══ EXTRACTED INFORMATION ══

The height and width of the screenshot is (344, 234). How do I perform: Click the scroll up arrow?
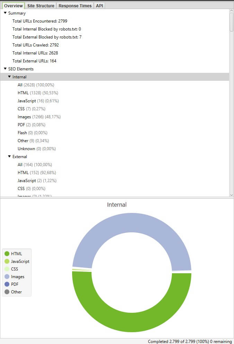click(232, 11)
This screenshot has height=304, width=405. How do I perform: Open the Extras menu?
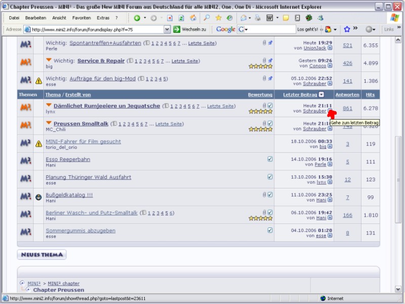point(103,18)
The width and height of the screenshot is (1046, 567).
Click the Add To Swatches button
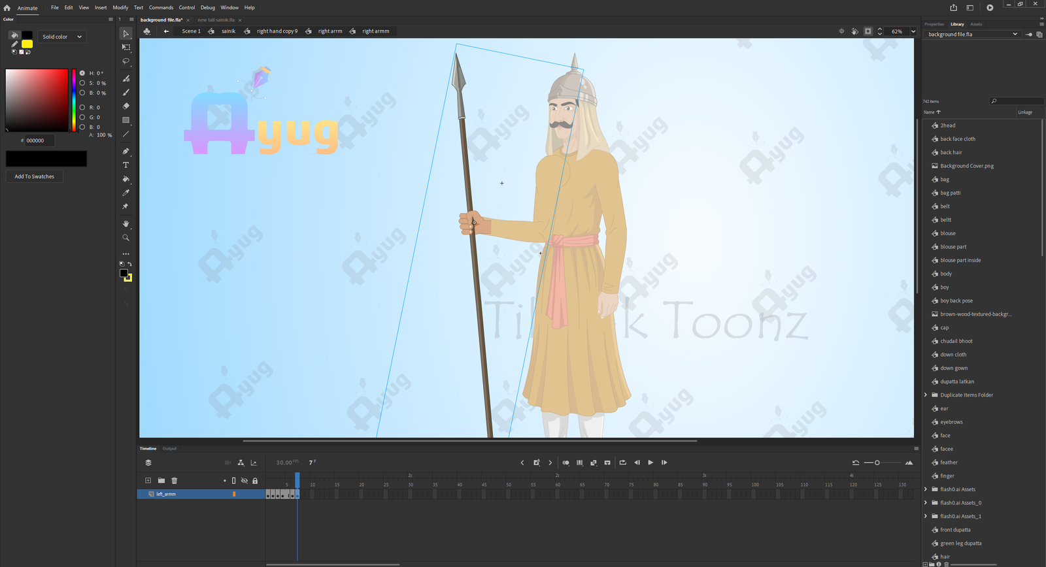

═══

Restate the lines above exactly, from the one bearing "This screenshot has" through the final line of the material, both included, omitting pictures.

• COMPLETED EXERCISE:
This screenshot has height=304, width=405. How do I perform: Open the Extras menu?
point(103,18)
The width and height of the screenshot is (1046, 567).
Click the Add To Swatches button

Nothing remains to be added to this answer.